1.02.2024, 11:02 Wersja do druku

W perspektywie jej i jego miłości

„Pięć Ostatnich Lat” Jasona Roberta Browna w reż. Antoniusza Dietziusa w Teatrze Muzycznym Proscenium w Warszawie. Pisze Wiesław Kowalski w Teatrze dla Wszystkich.

fot. Artur/Zw Fotografia

Po ośmiu latach od wystawienia w Teatrze Roma, w kameralnej przestrzeni Klubu Enklawa, Antoniusz Dietzius zrealizował kolejną wersję amerykańskiego musicalu „Pięć ostatnich lat” z muzyką, librettem i tekstami piosenek Jasona Roberta Browna. Dotychczas młody reżyser sprawdzał się częściej w repertuarze dużo bardziej widowiskowym, przygotowując z powodzeniem takie spektakle jak „Grease”, „Miss Sajgon”, „Les Miserables”, „School Edition”, „Jesus Christ Superstar”, „SPAMALOT czyli Monthy Python i Święty Graal”, „Footloose” czy „Little Shop of Horrors”. Choć należy pamiętać również o jego dużo skromniejszym „Abonamencie na szczęście” wciąż granym w warszawskiej Scenie Relax.

Rozpisany na zaledwie dwa głosy, charakteryzujący się intymnością utwór, którego premiera odbyła się w roku 2001 w Chicago, opowiada z pozoru dość banalną historię spotkania i miłości dwojga młodych ludzi, Jamiego i Cathy, których drogi w trakcie pięciu tytułowych lat, przed i po ślubie, coraz bardziej się rozchodzą, w konsekwencji rozstanie staje się nieuniknione. On jest coraz bardziej popularnym pisarzem, pochłoniętym zwłaszcza swoją pracą, mającym duże powodzenie u kobiet, ona próbuje, bez sukcesu, choć aspiracji jej nie brakuje, szczęścia na castingach jako aktorka i najczęściej wyczekuje powrotu męża w domu. Łatwo w tego typu materiale popaść w telenowelową poetykę i Antoniusz Dietzius miał tego pełną świadomość, dlatego stawia przede wszystkim na siłę i magię słowa, które musi osiągnąć absolutne zespolenie z tym, co niesie każdy zawarty w partyturze dźwięk.

Ciekawym zabiegiem w tym kolażu ludzkich wzlotów, uniesień i upadków jest to, że pochodząca z prowincji Cathy, niełatwo odnajdująca się w dużym mieście i przez to silnie zagubiona, rozpoczyna swoją opowieść od roku ostatniego, jak gdyby spoglądając w przeszłość, natomiast narracja Jamiego wspomnieniami powraca do tego, co działo się podczas roku pierwszego.

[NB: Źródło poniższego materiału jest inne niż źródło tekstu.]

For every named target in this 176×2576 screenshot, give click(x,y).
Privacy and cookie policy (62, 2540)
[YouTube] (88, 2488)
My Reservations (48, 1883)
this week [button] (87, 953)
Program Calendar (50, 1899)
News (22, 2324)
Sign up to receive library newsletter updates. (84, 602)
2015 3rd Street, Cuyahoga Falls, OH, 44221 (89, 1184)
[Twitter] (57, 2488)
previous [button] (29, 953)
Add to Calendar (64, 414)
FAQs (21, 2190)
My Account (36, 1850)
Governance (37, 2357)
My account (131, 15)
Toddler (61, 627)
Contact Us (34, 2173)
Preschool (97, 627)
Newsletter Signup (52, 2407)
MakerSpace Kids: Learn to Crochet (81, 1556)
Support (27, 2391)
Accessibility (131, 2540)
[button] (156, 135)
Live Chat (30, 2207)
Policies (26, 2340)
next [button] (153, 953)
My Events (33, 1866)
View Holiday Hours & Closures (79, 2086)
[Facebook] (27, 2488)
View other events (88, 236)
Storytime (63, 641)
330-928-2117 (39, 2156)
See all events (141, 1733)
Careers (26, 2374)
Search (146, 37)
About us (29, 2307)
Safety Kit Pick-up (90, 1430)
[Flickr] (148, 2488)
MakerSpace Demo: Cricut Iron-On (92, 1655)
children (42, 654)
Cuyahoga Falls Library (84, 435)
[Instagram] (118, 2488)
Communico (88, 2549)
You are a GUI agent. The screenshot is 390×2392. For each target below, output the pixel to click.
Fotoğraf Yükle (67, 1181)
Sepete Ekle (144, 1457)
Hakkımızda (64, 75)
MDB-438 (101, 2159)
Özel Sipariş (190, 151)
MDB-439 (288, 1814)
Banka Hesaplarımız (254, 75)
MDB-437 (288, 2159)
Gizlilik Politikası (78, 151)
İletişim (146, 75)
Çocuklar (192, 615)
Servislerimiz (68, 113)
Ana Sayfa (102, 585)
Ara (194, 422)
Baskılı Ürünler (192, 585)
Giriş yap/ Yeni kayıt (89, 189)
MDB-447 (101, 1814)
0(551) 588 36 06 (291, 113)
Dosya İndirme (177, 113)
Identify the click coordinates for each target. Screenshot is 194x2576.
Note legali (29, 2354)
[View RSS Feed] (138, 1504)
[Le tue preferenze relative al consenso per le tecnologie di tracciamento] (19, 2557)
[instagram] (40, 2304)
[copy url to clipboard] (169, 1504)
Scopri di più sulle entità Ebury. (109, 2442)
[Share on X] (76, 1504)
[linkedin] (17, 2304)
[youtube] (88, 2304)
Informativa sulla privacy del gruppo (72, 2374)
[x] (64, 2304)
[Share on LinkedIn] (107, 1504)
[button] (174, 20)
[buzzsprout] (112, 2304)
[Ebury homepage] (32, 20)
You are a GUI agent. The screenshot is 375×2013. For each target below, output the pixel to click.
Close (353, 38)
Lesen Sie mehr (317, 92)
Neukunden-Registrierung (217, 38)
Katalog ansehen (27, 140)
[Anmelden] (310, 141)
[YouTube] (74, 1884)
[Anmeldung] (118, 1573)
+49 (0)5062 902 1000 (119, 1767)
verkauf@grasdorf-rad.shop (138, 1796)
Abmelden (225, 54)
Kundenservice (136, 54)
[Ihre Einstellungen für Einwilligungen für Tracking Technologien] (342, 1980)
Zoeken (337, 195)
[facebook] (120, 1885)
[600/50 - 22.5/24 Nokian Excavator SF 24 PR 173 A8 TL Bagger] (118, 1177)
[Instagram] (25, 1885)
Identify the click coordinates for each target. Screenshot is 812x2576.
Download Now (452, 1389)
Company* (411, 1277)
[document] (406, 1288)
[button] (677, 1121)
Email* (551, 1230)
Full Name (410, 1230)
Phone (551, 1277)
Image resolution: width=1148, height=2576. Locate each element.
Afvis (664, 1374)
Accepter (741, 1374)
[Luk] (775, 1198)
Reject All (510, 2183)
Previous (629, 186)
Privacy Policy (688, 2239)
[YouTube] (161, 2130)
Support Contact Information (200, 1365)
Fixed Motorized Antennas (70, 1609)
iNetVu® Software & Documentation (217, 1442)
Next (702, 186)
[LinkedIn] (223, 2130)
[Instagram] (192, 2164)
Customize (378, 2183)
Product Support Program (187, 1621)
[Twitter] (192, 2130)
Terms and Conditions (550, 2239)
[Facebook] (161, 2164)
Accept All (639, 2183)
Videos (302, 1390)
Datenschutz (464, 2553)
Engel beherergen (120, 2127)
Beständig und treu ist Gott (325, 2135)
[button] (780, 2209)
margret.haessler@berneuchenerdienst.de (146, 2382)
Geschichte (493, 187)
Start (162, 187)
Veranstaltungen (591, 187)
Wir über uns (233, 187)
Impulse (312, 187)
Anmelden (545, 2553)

To zapętlanie się obydwu historii powoduje, że losy bohaterów stają się coraz bardziej intrygujące. Wszystkie emocje pojawiające się w trakcie trwania ich związku, dotykające nie tylko zwykłego życia, ale również stopnia wierności, traktowania kariery czy codziennych obowiązków, zawarte są w czternastu piosenkach, albowiem Brown zrezygnował z posłużenia się dialogami. Każda z piosenek stanowi zamkniętą strukturę, która poszerza aktorom możliwości interpretacyjne i wymaga od nich sporej elastyczności w pokazaniu kolejnych odsłon tego, co przeżywają, razem i osobno. Oglądanie i słuchanie Kai Mianowanej i Dominika Ochocińskiego to duża przyjemność, zarówno jeśli chodzi o ich umiejętności aktorskie, jak i wokalne. Jest to zadanie o tyle trudne, albowiem aktorzy są zaledwie kilka kroków od widzów, dlatego nie mogą sobie pozwolić na jakiekolwiek udawanie czy ekspresyjną nieszczerość. Mianowana i Ochociński bardzo wiarygodnie wcielają się w kreowane postaci, zarówno wtedy, gdy są pełni zauroczenia i zafascynowani swoją miłością, jak i wtedy, kiedy pojawiają się pierwsze rysy i komunikacyjne nieporozumienia, a pomaga im w tym nie tylko niekwestionowana muzykalność czy talent aktorski, ale i spora dawka wdzięku, także niekłamana żywiołowość, wrażliwość i sceniczny temperament, co skutkuje tym, że od początku ich duet zyskuje sympatię publiczności. Reżyser pomógł im pogłębić i zróżnicować wizerunki tak, by widz zobaczył  jak w lustrze całą paletę emocjonalnych barw towarzyszących ludziom, którzy w szukaniu porozumienia coraz bardziej się od siebie oddalają, pogrążając się jak Cathy w samotności, a Jamie w coraz większym apetycie na osiągniecie literackiego sukcesu.  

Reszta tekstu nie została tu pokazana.